Aim of the task: Exactly as given, reproduce the records in full.
== Record extracts
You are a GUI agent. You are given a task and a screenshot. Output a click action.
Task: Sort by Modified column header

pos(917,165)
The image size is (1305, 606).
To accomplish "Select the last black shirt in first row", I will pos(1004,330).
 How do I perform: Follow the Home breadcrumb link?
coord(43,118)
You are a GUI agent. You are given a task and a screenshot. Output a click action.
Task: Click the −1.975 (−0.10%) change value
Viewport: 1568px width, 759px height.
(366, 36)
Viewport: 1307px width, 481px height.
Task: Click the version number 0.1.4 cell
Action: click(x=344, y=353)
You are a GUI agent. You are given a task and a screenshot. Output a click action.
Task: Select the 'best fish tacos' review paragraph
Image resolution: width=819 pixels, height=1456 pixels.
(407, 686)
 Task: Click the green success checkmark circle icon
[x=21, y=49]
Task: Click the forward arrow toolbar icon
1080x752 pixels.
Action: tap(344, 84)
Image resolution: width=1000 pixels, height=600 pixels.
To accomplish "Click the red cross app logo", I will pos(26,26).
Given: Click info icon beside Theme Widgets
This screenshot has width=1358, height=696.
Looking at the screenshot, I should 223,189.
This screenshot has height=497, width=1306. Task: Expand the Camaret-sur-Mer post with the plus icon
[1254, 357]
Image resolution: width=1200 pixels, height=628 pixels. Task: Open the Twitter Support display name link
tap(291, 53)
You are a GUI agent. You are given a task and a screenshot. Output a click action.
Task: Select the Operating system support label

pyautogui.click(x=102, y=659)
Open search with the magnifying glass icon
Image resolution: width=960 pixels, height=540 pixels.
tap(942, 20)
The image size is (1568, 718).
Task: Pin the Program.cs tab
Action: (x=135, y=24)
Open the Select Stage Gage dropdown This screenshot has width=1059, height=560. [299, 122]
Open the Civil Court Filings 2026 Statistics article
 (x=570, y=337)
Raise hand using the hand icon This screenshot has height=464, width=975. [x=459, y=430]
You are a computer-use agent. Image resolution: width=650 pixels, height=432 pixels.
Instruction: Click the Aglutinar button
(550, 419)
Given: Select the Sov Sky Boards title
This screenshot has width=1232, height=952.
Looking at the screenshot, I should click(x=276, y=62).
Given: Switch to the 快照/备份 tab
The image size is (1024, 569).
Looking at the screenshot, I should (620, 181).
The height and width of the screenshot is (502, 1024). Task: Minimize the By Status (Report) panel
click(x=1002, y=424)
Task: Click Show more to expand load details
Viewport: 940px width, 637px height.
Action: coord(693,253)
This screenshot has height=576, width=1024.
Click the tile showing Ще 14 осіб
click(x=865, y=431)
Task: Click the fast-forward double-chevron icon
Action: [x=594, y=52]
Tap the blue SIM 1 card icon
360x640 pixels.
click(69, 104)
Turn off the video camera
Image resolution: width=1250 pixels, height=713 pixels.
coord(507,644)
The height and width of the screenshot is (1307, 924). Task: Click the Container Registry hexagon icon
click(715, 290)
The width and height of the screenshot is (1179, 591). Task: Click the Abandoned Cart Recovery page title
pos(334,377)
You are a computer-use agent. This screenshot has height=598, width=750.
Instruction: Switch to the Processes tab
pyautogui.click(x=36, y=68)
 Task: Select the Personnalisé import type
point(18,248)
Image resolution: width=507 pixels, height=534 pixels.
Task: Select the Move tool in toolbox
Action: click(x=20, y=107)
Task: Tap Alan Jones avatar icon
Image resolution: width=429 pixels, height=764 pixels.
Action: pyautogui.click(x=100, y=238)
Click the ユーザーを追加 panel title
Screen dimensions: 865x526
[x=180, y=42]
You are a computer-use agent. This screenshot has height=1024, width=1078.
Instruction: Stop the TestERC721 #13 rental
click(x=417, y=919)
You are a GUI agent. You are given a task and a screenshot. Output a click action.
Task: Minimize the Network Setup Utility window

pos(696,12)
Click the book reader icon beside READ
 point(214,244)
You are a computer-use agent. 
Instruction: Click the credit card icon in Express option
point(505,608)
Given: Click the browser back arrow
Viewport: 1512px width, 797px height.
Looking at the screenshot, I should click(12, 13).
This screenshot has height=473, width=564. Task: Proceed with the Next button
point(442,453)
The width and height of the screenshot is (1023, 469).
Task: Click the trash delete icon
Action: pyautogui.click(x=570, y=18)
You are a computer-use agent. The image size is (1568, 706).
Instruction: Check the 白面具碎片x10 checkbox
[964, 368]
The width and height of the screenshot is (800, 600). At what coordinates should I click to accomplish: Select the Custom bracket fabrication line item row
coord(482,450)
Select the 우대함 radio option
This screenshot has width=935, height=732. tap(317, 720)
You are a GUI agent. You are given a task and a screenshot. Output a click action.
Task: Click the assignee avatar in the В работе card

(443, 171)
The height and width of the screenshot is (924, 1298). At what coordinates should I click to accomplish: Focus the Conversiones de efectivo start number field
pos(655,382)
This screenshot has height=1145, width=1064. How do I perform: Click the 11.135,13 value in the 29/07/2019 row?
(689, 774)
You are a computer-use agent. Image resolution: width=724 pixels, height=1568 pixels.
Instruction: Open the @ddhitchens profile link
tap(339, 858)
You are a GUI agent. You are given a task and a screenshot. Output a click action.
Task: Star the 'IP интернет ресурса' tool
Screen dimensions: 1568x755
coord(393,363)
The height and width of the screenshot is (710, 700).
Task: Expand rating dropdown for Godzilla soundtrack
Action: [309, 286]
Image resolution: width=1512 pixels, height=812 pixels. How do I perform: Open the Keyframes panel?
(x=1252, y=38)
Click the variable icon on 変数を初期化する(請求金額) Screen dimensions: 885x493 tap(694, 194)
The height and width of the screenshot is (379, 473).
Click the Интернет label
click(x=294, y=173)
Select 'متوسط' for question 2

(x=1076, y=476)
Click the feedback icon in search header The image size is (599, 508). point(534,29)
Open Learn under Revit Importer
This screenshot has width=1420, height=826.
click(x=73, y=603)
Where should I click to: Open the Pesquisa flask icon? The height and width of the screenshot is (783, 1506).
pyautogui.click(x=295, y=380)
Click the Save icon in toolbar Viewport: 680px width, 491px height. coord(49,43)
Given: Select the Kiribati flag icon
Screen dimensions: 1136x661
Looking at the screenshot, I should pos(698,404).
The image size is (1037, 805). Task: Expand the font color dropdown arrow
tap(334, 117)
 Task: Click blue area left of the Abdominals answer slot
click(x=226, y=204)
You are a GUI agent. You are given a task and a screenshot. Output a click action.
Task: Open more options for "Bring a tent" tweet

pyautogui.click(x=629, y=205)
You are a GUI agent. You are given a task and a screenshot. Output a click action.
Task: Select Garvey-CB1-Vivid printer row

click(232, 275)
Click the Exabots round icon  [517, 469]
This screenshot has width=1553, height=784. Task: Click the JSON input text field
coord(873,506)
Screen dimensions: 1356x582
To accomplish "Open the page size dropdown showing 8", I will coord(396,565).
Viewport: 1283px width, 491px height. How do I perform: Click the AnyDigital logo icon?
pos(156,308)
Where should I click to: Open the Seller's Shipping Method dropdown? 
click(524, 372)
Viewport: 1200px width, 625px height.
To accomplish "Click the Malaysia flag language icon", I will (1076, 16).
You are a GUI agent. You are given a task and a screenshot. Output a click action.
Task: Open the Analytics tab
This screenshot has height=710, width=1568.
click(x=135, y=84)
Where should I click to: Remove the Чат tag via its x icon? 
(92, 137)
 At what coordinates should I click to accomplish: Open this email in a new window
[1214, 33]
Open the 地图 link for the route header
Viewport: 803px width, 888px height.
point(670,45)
====
Answer below:
You are a GUI agent. You are given a task and a screenshot. Output a click action.
Task: Sort by Modified column header

pos(917,165)
The image size is (1305, 606).
To accomplish "Select the last black shirt in first row", I will pos(1004,330).
 How do I perform: Follow the Home breadcrumb link?
coord(43,118)
You are a GUI agent. You are given a task and a screenshot. Output a click action.
Task: Click the −1.975 (−0.10%) change value
Viewport: 1568px width, 759px height.
(366, 36)
Viewport: 1307px width, 481px height.
Task: Click the version number 0.1.4 cell
Action: click(x=344, y=353)
You are a GUI agent. You are given a task and a screenshot. Output a click action.
Task: Select the 'best fish tacos' review paragraph
Image resolution: width=819 pixels, height=1456 pixels.
(407, 686)
 Task: Click the green success checkmark circle icon
[x=21, y=49]
Task: Click the forward arrow toolbar icon
1080x752 pixels.
Action: tap(344, 84)
Image resolution: width=1000 pixels, height=600 pixels.
To accomplish "Click the red cross app logo", I will pos(26,26).
Given: Click info icon beside Theme Widgets
This screenshot has width=1358, height=696.
Looking at the screenshot, I should 223,189.
This screenshot has height=497, width=1306. Task: Expand the Camaret-sur-Mer post with the plus icon
[1254, 357]
Image resolution: width=1200 pixels, height=628 pixels. Task: Open the Twitter Support display name link
tap(291, 53)
You are a GUI agent. You are given a task and a screenshot. Output a click action.
Task: Select the Operating system support label

pyautogui.click(x=102, y=659)
Open search with the magnifying glass icon
Image resolution: width=960 pixels, height=540 pixels.
tap(942, 20)
The image size is (1568, 718).
Task: Pin the Program.cs tab
Action: (x=135, y=24)
Open the Select Stage Gage dropdown This screenshot has width=1059, height=560. [299, 122]
Open the Civil Court Filings 2026 Statistics article
 (x=570, y=337)
Raise hand using the hand icon This screenshot has height=464, width=975. [x=459, y=430]
You are a computer-use agent. Image resolution: width=650 pixels, height=432 pixels.
Instruction: Click the Aglutinar button
(550, 419)
Given: Select the Sov Sky Boards title
This screenshot has width=1232, height=952.
Looking at the screenshot, I should click(x=276, y=62).
Given: Switch to the 快照/备份 tab
The image size is (1024, 569).
Looking at the screenshot, I should (620, 181).
The height and width of the screenshot is (502, 1024). Task: Minimize the By Status (Report) panel
click(x=1002, y=424)
Task: Click Show more to expand load details
Viewport: 940px width, 637px height.
Action: coord(693,253)
This screenshot has height=576, width=1024.
Click the tile showing Ще 14 осіб
click(x=865, y=431)
Task: Click the fast-forward double-chevron icon
Action: [x=594, y=52]
Tap the blue SIM 1 card icon
360x640 pixels.
click(69, 104)
Turn off the video camera
Image resolution: width=1250 pixels, height=713 pixels.
coord(507,644)
The height and width of the screenshot is (1307, 924). Task: Click the Container Registry hexagon icon
click(715, 290)
The width and height of the screenshot is (1179, 591). Task: Click the Abandoned Cart Recovery page title
pos(334,377)
You are a computer-use agent. This screenshot has height=598, width=750.
Instruction: Switch to the Processes tab
pyautogui.click(x=36, y=68)
 Task: Select the Personnalisé import type
point(18,248)
Image resolution: width=507 pixels, height=534 pixels.
Task: Select the Move tool in toolbox
Action: click(x=20, y=107)
Task: Tap Alan Jones avatar icon
Image resolution: width=429 pixels, height=764 pixels.
Action: pyautogui.click(x=100, y=238)
Click the ユーザーを追加 panel title
Screen dimensions: 865x526
[x=180, y=42]
You are a computer-use agent. This screenshot has height=1024, width=1078.
Instruction: Stop the TestERC721 #13 rental
click(x=417, y=919)
You are a GUI agent. You are given a task and a screenshot. Output a click action.
Task: Minimize the Network Setup Utility window

pos(696,12)
Click the book reader icon beside READ
 point(214,244)
You are a computer-use agent. 
Instruction: Click the credit card icon in Express option
point(505,608)
Given: Click the browser back arrow
Viewport: 1512px width, 797px height.
Looking at the screenshot, I should click(12, 13).
This screenshot has height=473, width=564. Task: Proceed with the Next button
point(442,453)
The width and height of the screenshot is (1023, 469).
Task: Click the trash delete icon
Action: pyautogui.click(x=570, y=18)
You are a computer-use agent. The image size is (1568, 706).
Instruction: Check the 白面具碎片x10 checkbox
[964, 368]
The width and height of the screenshot is (800, 600). At what coordinates should I click to accomplish: Select the Custom bracket fabrication line item row
coord(482,450)
Select the 우대함 radio option
This screenshot has width=935, height=732. tap(317, 720)
You are a GUI agent. You are given a task and a screenshot. Output a click action.
Task: Click the assignee avatar in the В работе card

(443, 171)
The height and width of the screenshot is (924, 1298). At what coordinates should I click to accomplish: Focus the Conversiones de efectivo start number field
pos(655,382)
This screenshot has height=1145, width=1064. How do I perform: Click the 11.135,13 value in the 29/07/2019 row?
(689, 774)
You are a computer-use agent. Image resolution: width=724 pixels, height=1568 pixels.
Instruction: Open the @ddhitchens profile link
tap(339, 858)
You are a GUI agent. You are given a task and a screenshot. Output a click action.
Task: Star the 'IP интернет ресурса' tool
Screen dimensions: 1568x755
coord(393,363)
The height and width of the screenshot is (710, 700).
Task: Expand rating dropdown for Godzilla soundtrack
Action: [309, 286]
Image resolution: width=1512 pixels, height=812 pixels. How do I perform: Open the Keyframes panel?
(x=1252, y=38)
Click the variable icon on 変数を初期化する(請求金額) Screen dimensions: 885x493 tap(694, 194)
The height and width of the screenshot is (379, 473).
Click the Интернет label
click(x=294, y=173)
Select 'متوسط' for question 2

(x=1076, y=476)
Click the feedback icon in search header The image size is (599, 508). point(534,29)
Open Learn under Revit Importer
This screenshot has width=1420, height=826.
click(x=73, y=603)
Where should I click to: Open the Pesquisa flask icon? The height and width of the screenshot is (783, 1506).
pyautogui.click(x=295, y=380)
Click the Save icon in toolbar Viewport: 680px width, 491px height. coord(49,43)
Given: Select the Kiribati flag icon
Screen dimensions: 1136x661
Looking at the screenshot, I should pos(698,404).
The image size is (1037, 805). Task: Expand the font color dropdown arrow
tap(334, 117)
 Task: Click blue area left of the Abdominals answer slot
click(x=226, y=204)
You are a GUI agent. You are given a task and a screenshot. Output a click action.
Task: Open more options for "Bring a tent" tweet

pyautogui.click(x=629, y=205)
You are a GUI agent. You are given a task and a screenshot. Output a click action.
Task: Select Garvey-CB1-Vivid printer row

click(232, 275)
Click the Exabots round icon  [517, 469]
This screenshot has width=1553, height=784. Task: Click the JSON input text field
coord(873,506)
Screen dimensions: 1356x582
To accomplish "Open the page size dropdown showing 8", I will coord(396,565).
Viewport: 1283px width, 491px height. How do I perform: Click the AnyDigital logo icon?
pos(156,308)
Where should I click to: Open the Seller's Shipping Method dropdown? 
click(524, 372)
Viewport: 1200px width, 625px height.
To accomplish "Click the Malaysia flag language icon", I will (1076, 16).
You are a GUI agent. You are given a task and a screenshot. Output a click action.
Task: Open the Analytics tab
This screenshot has height=710, width=1568.
click(x=135, y=84)
Where should I click to: Remove the Чат tag via its x icon? 
(92, 137)
 At what coordinates should I click to accomplish: Open this email in a new window
[1214, 33]
Open the 地图 link for the route header
Viewport: 803px width, 888px height.
point(670,45)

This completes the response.